Alıntı metin
────────────────────────────────────────
• Sonuç bulunamadı

Günümüzde gelişen Internet ve diğer sayısal ağ teknolojileri; sayısal medyayı kalitesini bozmadan, yüksek kalitede paylaşabilme imkânı sunar. Bu durumun teorik olarak düşünüldüğü zaman insanlara inanılmaz bir kolaylık ve fayda sağladığı söylenebilir. Fakat bu muazzam büyüklükteki sanal dünyanın güvenlik yetersizlikleri beraberinde birçok sorunu da getirmiştir. Örneğin sayısal medyanın yasadışı ve korsan dağıtımı yüzünden büyük bir ekonomik kayba yol açtığı acı bir gerçektir [54].

Bir başka sorun ise, insanlar arasındaki haberleşmede mahremiyet hakkının ihlal edilmesidir. Gerek ekonomik anlamda gerekse de güvenlik anlamında meydana gelen bu tür olumsuz gelişmeler sayısal medyanın korunması ve güvenli haberleşme gerekliliklerini ortaya çıkarmıştır.
────────────────────────────────────────
Sağlanan bilgiler

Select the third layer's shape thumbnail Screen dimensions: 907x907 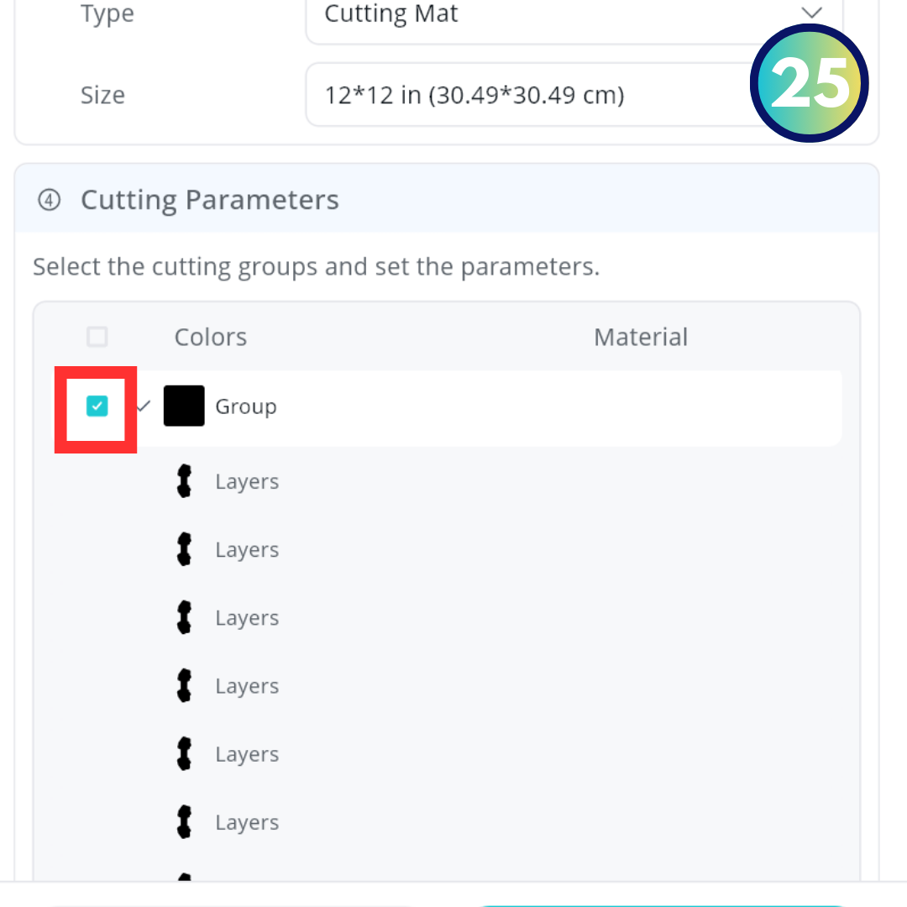[x=184, y=618]

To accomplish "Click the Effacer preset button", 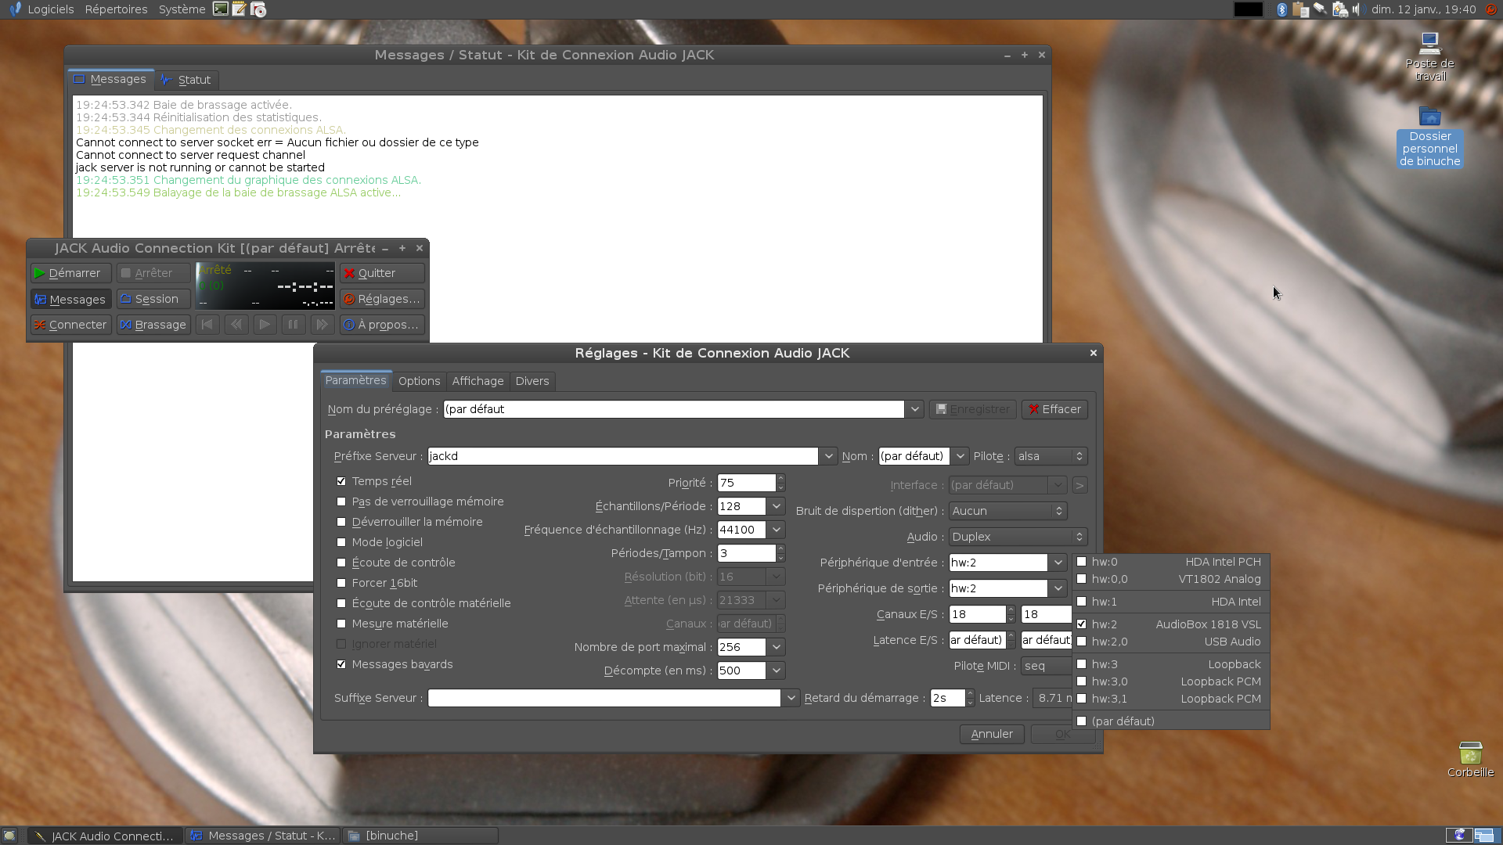I will point(1054,409).
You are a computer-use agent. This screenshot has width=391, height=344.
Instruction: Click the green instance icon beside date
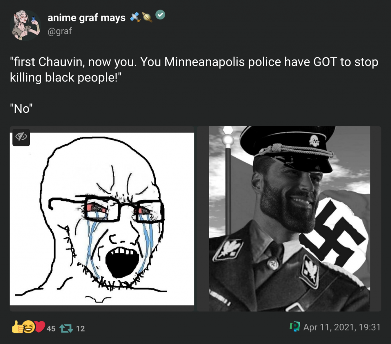point(295,326)
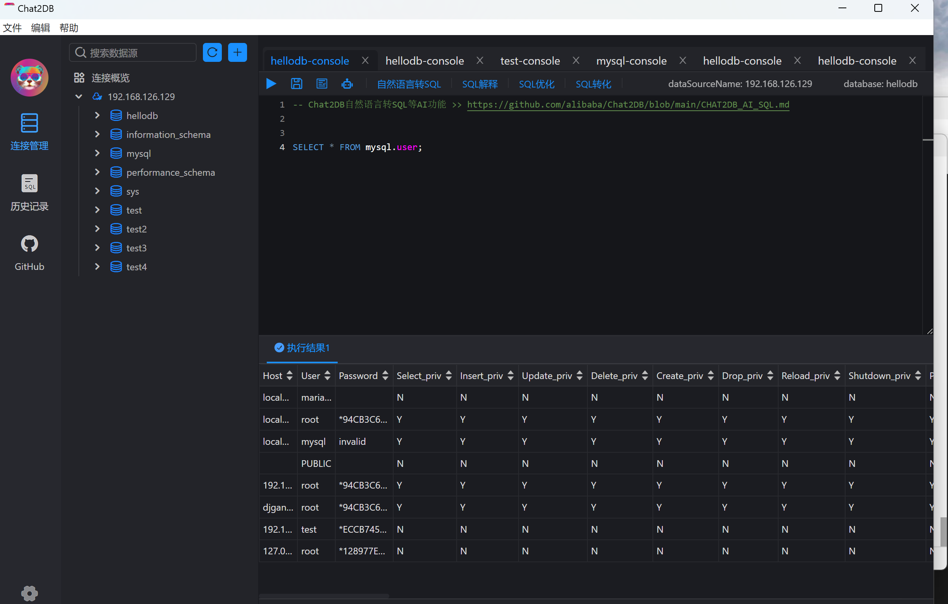Click the 自然语言转SQL button
This screenshot has height=604, width=948.
pyautogui.click(x=409, y=84)
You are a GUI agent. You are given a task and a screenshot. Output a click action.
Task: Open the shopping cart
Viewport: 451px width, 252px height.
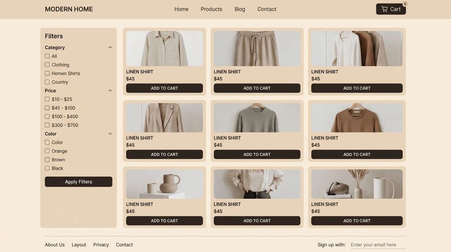point(391,9)
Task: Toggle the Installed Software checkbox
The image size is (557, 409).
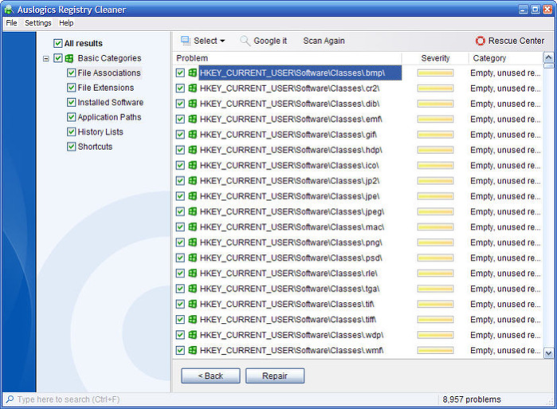Action: 72,103
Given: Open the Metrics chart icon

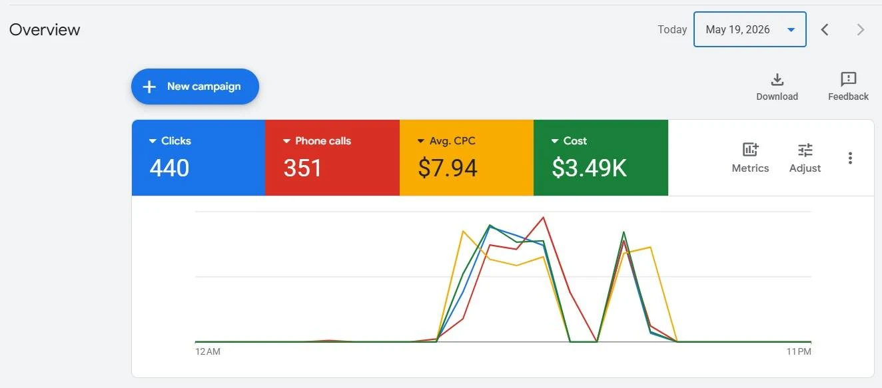Looking at the screenshot, I should pos(750,149).
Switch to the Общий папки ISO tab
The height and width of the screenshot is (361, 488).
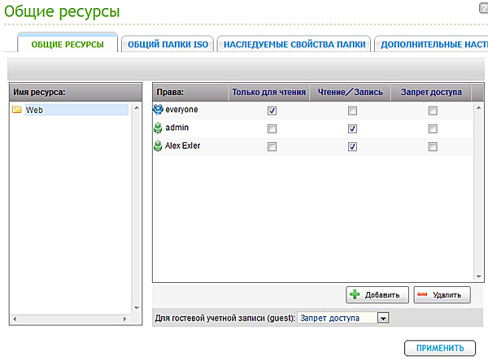click(x=168, y=44)
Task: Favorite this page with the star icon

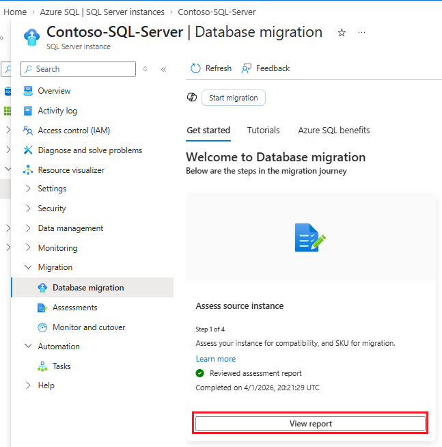Action: pos(342,33)
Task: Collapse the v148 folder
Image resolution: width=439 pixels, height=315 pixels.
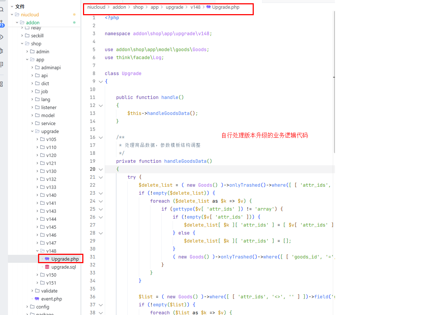Action: 37,251
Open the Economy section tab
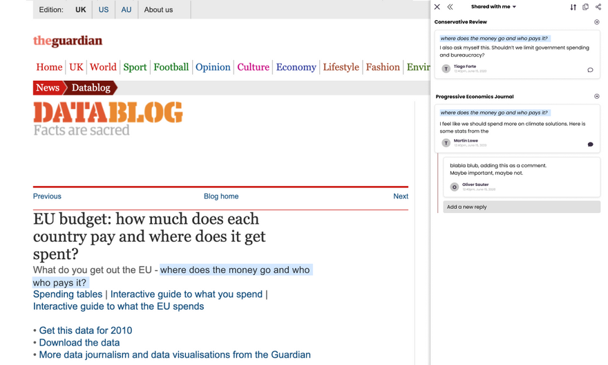 [x=296, y=67]
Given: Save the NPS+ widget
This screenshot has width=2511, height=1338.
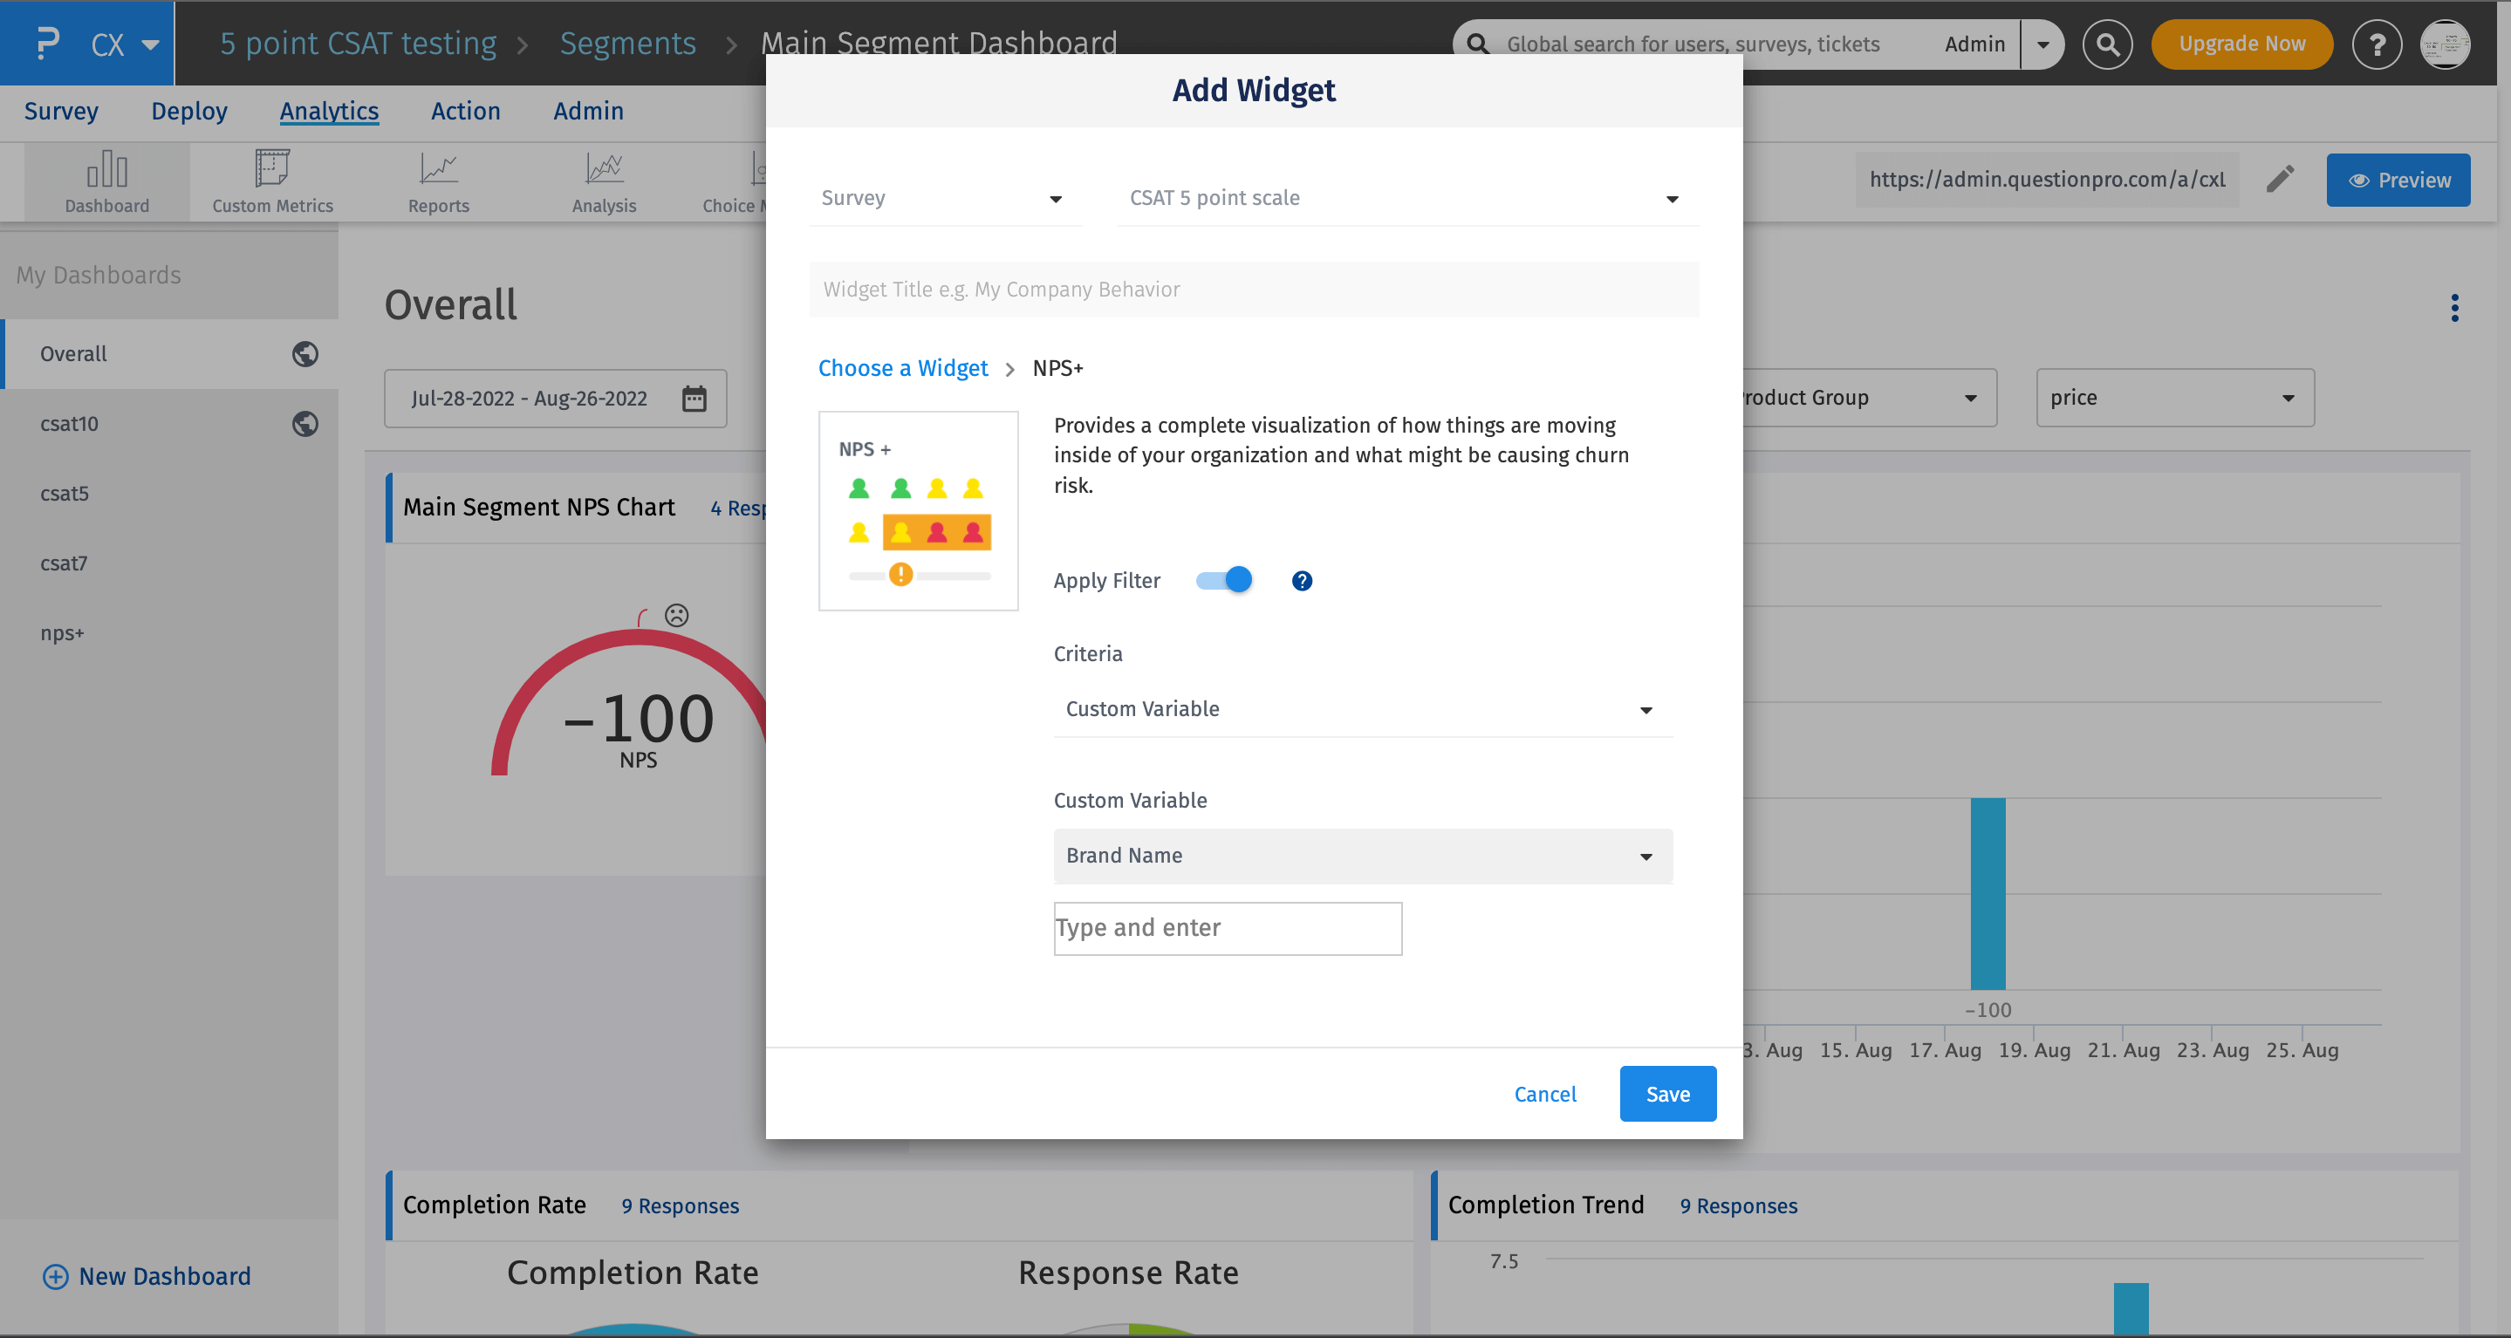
────────────────────────────────────────
Alıştırma görevleri
**A)** Sayısal medya güvenliğiyle ilgili alıntı metne göre sayısal medyanın yasadışı ve korsan dağıtımı neye yol açıyor?
**B)** Sayısal medya güvenliğiyle ilgili alıntı metinde "Bir başka sorun ise" diye başlayan paragrafı ana bilgilerini koruyarak daha kısa yazar mısın?

Görev sonuçları
**A)** Büyük bir ekonomik kayba yol açıyor.

**B)** Haberleşmede mahremiyet hakkının ihlali de bir sorundur. Ekonomi ve güvenlik alanındaki bu olumsuzluklar, sayısal medyanın korunmasını ve güvenli haberleşmeyi gerekli kılmıştır.